[PROBLEM DESCRIPTION]
Take the lines from the one with "Task: Click green ellipse in 赤仙法 image" through the end of the material below and repeat them exactly, dropping every picture.

══════════

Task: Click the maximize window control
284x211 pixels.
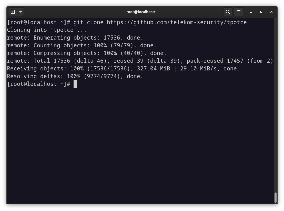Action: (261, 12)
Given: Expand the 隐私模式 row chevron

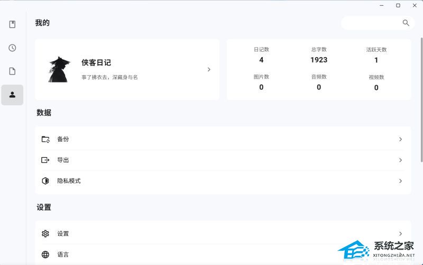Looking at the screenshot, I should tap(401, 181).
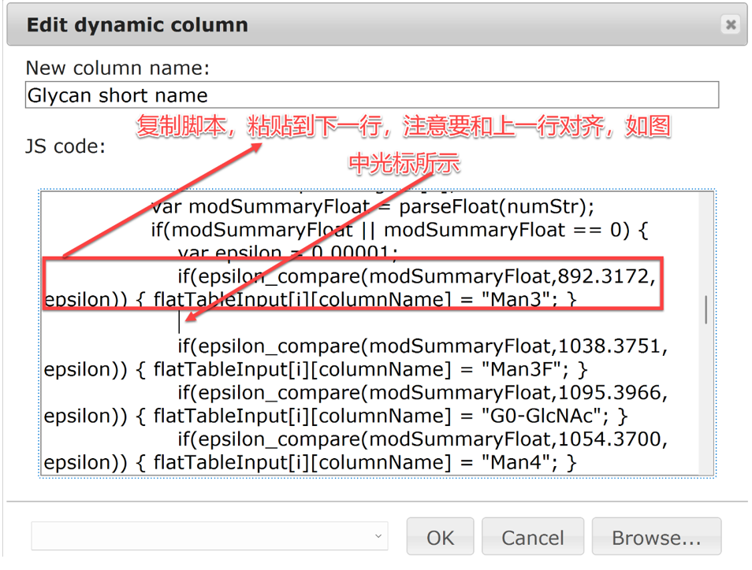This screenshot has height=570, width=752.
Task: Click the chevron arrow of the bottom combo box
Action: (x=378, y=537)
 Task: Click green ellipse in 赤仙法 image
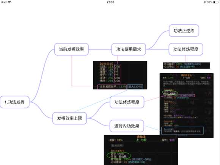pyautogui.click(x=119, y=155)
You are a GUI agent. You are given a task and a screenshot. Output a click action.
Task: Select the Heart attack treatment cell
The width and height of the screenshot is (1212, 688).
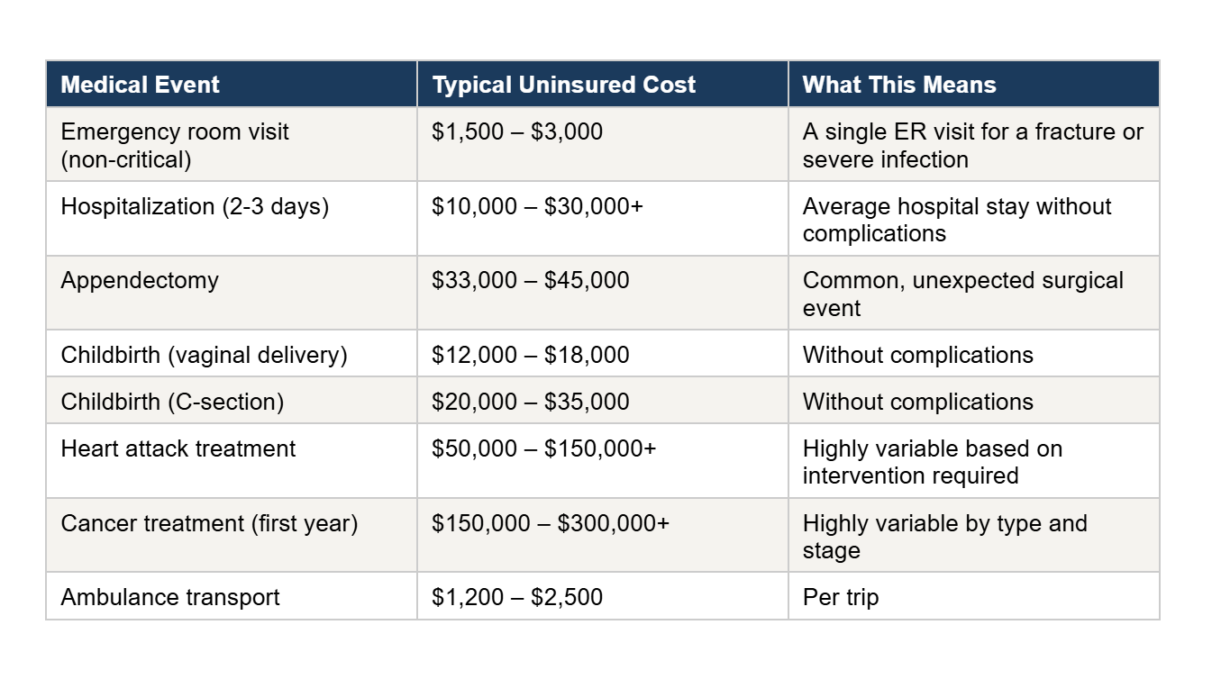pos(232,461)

══════════

[ANSWER TO THIS TASK]
 Task: Click green ellipse in 赤仙法 image
pyautogui.click(x=119, y=155)
You are a GUI agent. You are given a task and a screenshot. Output a click action.
Task: Select the Heart attack treatment cell
The width and height of the screenshot is (1212, 688).
pos(232,461)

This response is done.